(Dataset records)
***

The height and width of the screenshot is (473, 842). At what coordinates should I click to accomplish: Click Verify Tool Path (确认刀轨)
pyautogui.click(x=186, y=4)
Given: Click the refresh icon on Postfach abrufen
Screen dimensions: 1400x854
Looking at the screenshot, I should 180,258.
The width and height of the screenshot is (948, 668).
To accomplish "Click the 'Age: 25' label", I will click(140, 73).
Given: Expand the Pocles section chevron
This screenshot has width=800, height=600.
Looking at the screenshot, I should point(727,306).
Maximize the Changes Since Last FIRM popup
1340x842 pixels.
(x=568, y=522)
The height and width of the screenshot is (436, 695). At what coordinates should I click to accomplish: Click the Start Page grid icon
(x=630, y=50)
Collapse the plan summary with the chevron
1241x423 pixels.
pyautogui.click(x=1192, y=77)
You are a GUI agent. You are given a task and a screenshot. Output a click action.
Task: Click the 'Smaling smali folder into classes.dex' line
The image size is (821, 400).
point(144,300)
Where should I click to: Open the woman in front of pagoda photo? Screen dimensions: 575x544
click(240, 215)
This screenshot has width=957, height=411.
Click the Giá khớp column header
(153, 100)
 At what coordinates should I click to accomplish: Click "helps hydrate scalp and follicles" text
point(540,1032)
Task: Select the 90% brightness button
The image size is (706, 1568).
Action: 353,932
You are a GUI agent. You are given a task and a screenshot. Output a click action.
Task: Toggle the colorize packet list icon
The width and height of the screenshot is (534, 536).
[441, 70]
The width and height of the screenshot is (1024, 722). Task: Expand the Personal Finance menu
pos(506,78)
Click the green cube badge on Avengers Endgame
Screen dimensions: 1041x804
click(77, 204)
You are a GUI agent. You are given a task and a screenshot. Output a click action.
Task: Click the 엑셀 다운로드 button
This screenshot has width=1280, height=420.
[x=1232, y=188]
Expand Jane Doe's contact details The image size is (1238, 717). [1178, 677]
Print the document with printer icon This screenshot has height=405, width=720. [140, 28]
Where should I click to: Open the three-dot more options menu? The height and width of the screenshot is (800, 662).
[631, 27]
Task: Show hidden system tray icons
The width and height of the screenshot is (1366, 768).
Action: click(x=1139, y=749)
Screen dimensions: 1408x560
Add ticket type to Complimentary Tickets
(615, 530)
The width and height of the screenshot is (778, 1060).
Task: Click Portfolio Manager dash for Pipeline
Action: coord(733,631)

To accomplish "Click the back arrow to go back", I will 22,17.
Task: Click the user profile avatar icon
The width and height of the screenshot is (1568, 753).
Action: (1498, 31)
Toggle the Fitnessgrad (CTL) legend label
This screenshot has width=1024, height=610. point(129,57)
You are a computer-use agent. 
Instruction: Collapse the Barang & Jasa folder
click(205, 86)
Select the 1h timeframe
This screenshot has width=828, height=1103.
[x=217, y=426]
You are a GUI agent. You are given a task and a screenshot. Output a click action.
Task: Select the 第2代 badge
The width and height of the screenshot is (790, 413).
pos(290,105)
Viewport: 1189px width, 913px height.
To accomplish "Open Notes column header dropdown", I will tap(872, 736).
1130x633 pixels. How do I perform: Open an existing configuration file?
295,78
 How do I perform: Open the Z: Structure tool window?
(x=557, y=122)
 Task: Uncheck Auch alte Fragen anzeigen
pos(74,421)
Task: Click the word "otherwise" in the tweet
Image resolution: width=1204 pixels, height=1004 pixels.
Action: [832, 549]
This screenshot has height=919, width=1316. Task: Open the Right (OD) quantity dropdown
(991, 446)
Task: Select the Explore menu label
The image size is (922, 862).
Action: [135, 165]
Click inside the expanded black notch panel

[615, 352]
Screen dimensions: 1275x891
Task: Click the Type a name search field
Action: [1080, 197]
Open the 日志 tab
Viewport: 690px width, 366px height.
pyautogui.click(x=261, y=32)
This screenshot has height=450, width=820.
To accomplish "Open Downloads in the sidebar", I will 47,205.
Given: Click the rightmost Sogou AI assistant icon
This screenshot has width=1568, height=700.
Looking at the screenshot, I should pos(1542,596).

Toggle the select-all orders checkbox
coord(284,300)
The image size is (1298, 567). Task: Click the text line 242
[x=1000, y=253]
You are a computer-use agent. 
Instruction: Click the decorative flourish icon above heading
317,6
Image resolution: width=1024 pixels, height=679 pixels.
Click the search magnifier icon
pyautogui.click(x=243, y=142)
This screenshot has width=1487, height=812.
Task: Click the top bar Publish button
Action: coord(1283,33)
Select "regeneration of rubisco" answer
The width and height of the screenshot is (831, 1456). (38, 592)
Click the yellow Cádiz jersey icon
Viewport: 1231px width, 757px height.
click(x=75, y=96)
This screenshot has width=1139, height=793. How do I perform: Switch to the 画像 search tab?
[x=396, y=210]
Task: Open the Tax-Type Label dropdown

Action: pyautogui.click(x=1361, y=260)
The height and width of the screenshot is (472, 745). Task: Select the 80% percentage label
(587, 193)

***

[PROBLEM] Could you reproduce, exactly as written, the lines running from the one with "The image size is (922, 862)." to the end of the entries above?

[REPLY]
The image size is (922, 862).
Action: [135, 165]
Click inside the expanded black notch panel

[615, 352]
Screen dimensions: 1275x891
Task: Click the Type a name search field
Action: [1080, 197]
Open the 日志 tab
Viewport: 690px width, 366px height.
pyautogui.click(x=261, y=32)
This screenshot has height=450, width=820.
To accomplish "Open Downloads in the sidebar", I will 47,205.
Given: Click the rightmost Sogou AI assistant icon
This screenshot has width=1568, height=700.
Looking at the screenshot, I should pos(1542,596).

Toggle the select-all orders checkbox
coord(284,300)
The image size is (1298, 567). Task: Click the text line 242
[x=1000, y=253]
You are a computer-use agent. 
Instruction: Click the decorative flourish icon above heading
317,6
Image resolution: width=1024 pixels, height=679 pixels.
Click the search magnifier icon
pyautogui.click(x=243, y=142)
This screenshot has width=1487, height=812.
Task: Click the top bar Publish button
Action: coord(1283,33)
Select "regeneration of rubisco" answer
The width and height of the screenshot is (831, 1456). (38, 592)
Click the yellow Cádiz jersey icon
Viewport: 1231px width, 757px height.
click(x=75, y=96)
This screenshot has width=1139, height=793. How do I perform: Switch to the 画像 search tab?
[x=396, y=210]
Task: Open the Tax-Type Label dropdown

Action: pyautogui.click(x=1361, y=260)
The height and width of the screenshot is (472, 745). Task: Select the 80% percentage label
(587, 193)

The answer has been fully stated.